Por Marco Aquino e Stefanie Eschenbacher

LIMA (Reuters) – O candidato socialista à Presidência do Peru Pedro Castillo, ex-professor e outsider político prestes a ser eleito presidente, tentou acalmar os temores de uma nação dividida após uma contagem de votos lenta mostrar que ele venceu o pleito de 6 de junho.

Castillo reivindicou a vitória na terça-feira, embora a sua rival de direita, Keiko Fujimori, tenha feito denúncias de fraude, com poucas evidências, e tentado anular votos. O órgão eleitoral do país ainda não confirmou o resultado.

“O povo peruano levantou a cabeça para dizer democraticamente que vamos salvar este país”, disse Castillo a apoiadores em festa, de uma varanda, no fim da terça-feira.

O crescimento abrupto de Castillo, 51, abalou o establishment político do Peru e pode ter um grande impacto na vital indústria mineradora do segundo maior produtor de cobre do mundo, com Castillo planejando fortes aumentos de impostos ao setor.

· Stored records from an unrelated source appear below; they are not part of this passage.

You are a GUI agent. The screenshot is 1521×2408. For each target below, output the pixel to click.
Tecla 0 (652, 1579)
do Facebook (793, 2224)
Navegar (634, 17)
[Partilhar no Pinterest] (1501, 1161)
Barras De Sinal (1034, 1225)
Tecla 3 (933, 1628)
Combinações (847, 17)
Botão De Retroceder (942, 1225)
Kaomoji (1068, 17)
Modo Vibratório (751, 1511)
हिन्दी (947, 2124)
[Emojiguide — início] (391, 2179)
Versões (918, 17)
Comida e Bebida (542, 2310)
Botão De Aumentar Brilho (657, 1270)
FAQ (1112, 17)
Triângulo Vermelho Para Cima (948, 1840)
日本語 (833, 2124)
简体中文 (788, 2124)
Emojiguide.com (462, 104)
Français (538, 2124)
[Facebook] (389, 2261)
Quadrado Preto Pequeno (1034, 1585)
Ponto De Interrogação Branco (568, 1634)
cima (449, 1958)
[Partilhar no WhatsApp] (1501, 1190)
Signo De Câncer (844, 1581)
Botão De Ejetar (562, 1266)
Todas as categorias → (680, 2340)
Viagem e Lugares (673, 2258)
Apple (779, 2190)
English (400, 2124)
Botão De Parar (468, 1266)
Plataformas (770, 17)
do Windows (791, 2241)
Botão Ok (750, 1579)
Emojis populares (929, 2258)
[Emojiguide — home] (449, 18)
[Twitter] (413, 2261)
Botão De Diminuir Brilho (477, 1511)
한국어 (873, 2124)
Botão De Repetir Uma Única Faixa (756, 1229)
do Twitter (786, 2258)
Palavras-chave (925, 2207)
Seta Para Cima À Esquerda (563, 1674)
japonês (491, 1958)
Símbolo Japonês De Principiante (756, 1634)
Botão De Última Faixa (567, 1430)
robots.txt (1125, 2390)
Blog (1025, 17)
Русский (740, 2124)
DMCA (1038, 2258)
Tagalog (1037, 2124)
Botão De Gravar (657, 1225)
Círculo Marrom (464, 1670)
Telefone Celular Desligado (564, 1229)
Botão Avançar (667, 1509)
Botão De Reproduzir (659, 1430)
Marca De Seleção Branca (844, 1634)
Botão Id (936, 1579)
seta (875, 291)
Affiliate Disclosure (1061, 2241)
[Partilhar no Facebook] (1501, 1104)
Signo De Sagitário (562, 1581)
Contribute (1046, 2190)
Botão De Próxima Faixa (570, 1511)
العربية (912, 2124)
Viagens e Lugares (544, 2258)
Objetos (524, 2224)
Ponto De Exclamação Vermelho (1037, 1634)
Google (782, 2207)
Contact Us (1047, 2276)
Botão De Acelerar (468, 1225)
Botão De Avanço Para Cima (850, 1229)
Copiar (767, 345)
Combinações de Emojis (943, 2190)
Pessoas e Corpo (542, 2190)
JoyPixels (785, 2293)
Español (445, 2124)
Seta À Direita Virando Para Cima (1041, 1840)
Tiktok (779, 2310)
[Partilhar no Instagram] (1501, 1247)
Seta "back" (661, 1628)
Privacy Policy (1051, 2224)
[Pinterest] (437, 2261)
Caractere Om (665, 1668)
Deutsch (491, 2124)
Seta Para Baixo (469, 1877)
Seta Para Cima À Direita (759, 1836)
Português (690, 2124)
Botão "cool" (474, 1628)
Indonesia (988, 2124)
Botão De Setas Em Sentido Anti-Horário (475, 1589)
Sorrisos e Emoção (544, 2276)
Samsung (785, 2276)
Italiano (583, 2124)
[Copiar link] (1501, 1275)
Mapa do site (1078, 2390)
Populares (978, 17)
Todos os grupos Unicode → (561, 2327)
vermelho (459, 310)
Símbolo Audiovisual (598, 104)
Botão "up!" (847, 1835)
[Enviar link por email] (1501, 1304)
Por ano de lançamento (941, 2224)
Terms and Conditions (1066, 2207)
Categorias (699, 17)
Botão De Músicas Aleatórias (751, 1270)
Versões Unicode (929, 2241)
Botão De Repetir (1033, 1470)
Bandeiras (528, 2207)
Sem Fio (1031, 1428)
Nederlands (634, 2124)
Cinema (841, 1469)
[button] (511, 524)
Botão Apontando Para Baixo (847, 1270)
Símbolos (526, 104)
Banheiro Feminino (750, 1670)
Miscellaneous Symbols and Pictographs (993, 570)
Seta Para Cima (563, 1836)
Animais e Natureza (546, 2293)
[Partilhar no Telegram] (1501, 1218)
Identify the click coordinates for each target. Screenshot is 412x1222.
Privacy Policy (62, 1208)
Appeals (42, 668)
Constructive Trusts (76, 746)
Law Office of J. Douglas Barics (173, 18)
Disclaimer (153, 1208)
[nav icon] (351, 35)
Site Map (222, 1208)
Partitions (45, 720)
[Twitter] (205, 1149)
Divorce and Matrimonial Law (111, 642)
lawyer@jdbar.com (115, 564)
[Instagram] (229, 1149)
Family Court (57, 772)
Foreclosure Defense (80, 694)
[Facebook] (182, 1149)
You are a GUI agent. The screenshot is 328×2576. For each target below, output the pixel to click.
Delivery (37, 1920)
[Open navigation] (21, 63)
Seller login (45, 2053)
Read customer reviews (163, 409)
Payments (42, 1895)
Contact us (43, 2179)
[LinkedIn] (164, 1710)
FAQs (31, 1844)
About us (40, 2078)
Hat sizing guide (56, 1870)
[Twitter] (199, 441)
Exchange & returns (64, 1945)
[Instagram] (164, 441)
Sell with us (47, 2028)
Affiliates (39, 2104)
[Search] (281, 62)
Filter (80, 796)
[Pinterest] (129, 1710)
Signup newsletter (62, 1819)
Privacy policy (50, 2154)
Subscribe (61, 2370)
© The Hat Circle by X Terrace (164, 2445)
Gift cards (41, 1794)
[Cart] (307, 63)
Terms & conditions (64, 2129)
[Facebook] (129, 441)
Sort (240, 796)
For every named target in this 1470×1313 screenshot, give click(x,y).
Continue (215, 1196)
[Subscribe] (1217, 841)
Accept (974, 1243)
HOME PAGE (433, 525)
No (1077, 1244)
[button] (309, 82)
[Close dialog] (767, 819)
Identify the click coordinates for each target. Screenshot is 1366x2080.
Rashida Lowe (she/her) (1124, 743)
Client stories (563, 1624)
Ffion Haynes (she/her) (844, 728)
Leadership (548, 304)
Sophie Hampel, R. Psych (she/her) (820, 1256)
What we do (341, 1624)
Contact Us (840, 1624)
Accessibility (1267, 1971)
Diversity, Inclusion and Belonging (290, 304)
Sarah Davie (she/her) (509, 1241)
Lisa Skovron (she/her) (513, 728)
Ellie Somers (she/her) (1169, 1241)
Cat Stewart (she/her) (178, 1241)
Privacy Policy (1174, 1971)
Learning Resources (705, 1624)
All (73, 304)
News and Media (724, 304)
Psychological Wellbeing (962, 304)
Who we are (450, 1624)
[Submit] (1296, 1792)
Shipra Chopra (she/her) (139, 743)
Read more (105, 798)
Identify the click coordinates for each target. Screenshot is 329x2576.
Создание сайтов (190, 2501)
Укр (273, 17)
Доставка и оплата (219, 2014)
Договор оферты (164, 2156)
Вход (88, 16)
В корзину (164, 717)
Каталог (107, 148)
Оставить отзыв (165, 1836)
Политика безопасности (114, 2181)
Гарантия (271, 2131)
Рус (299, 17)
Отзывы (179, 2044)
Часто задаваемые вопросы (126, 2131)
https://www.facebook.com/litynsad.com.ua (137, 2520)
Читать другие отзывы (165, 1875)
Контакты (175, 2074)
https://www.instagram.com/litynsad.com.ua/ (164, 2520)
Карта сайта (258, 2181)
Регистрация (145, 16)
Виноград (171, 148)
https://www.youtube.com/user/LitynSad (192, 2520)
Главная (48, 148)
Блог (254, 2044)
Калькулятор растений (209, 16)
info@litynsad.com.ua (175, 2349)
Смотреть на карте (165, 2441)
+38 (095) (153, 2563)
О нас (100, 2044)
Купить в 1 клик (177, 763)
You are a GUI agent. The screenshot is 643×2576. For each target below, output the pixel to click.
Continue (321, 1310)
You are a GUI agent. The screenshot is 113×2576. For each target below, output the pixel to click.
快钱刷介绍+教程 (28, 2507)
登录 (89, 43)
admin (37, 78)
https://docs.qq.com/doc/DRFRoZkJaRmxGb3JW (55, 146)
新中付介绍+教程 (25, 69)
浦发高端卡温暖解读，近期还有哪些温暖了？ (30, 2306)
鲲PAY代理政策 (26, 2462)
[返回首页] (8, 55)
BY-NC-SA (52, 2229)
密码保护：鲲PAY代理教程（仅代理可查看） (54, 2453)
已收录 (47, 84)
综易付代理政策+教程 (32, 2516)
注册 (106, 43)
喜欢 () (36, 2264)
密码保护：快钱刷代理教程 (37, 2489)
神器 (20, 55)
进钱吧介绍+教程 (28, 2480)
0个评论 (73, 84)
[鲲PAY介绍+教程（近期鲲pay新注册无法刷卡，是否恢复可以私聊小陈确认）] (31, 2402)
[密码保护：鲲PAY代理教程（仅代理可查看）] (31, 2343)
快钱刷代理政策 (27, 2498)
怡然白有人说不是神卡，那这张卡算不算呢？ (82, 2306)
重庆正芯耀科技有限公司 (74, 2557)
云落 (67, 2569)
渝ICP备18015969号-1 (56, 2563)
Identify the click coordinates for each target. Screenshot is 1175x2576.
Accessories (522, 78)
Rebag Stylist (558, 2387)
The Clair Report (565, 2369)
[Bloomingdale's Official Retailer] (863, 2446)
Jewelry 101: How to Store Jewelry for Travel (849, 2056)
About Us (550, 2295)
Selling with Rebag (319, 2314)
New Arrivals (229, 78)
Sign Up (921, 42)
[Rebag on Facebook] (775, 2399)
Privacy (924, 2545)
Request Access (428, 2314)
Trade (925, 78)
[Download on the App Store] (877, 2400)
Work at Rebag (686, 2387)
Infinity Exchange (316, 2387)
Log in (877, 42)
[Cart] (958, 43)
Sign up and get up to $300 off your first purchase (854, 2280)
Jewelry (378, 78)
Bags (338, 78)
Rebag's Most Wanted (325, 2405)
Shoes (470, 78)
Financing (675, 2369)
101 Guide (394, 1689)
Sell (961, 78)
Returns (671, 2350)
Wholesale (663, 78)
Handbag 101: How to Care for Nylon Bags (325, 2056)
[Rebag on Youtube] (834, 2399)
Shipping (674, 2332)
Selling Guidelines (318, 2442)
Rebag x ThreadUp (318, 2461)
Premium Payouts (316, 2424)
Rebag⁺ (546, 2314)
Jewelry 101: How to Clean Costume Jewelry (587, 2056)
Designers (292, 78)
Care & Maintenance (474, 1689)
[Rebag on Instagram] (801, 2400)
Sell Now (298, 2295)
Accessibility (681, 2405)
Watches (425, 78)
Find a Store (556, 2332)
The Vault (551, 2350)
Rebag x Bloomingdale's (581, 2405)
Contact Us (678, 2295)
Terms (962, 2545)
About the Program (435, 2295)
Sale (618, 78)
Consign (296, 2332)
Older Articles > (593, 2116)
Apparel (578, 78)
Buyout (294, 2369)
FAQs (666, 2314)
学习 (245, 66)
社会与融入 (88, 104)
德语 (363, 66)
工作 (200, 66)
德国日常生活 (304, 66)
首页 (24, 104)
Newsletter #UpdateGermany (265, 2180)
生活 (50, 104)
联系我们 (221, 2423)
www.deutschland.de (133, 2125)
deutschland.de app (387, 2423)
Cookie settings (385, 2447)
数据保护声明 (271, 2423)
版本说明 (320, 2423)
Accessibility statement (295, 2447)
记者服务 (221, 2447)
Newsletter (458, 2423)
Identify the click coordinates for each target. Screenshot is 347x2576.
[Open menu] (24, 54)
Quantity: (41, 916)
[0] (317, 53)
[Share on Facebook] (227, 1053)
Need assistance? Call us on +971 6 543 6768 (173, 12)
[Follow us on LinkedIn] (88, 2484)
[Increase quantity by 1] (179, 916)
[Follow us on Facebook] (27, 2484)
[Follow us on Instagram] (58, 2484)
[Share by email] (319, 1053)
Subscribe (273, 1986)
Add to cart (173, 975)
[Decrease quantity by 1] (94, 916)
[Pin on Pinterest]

Na capital Lima, os temores se espalharam pela elite urbana pequena, mas poderosa da cidade pela eleição provável de um pouco conhecido esquerdista, cujo partido Peru Livre defende ideias marxistas que ele próprio buscou moderar em sua retórica.

“Não somos Chavistas, não somos comunistas, ninguém veio desestabilizar o país”, afirmou, ao rebater uma fala comum do partido e de apoiadores de Fujimori comparando-o ao ex-presidente esquerdista da Venezuela, Hugo Chávez.

“Somos trabalhadores, somos empreendedores e vamos garantir uma economia estável, respeitando a propriedade privada, respeitando investimentos privados e, acima de tudo, respeitando direitos fundamentais, como o direito à educação e à saúde.”

Castillo é um ex-líder sindical no norte rural do Peru.

Ele disse que eleitores em distritos ricos do país, que apoiaram Fujimori, teriam o mesmo peso e influência em seu governo do que aqueles dos “cantos mais distantes” do país, mais pobres e rurais que impulsionaram sua ascensão.

Fujimori prometeu na terça-feira continuar lutando para “defender a democracia do Peru”. Ela espera que os resultados a favoreçam uma vez que cédulas que seu partido está tentando anular fossem checadas, apesar de observadores afirmarem que a eleição foi limpa.

Castillo citou a incerteza dessas alegações e pediu que os peruanos “continuem vigilantes” por tentativas de desestabilizar a democracia do país. Pediu também que o órgão eleitoral “respeitasse a vontade do povo deste país”.

“Hoje à noite (terça-feira), não temos que ficar apenas felizes e alegres, mas também ter um grande senso de responsabilidade. Não vamos nos empolgar por ilusões ou fingimentos. Temos que ficar calmos porque a verdadeira luta começa hoje para acabar com grandes desigualdades”, disse.

Ele acrescentou que o Peru precisava se juntar para ir além do que se tornou a maior taxa de mortes per capita da pandemia de Covid-19 e curar fendas entrincheiradas de pobreza e desigualdade.

“Hoje é o momento de grande união do povo peruano”.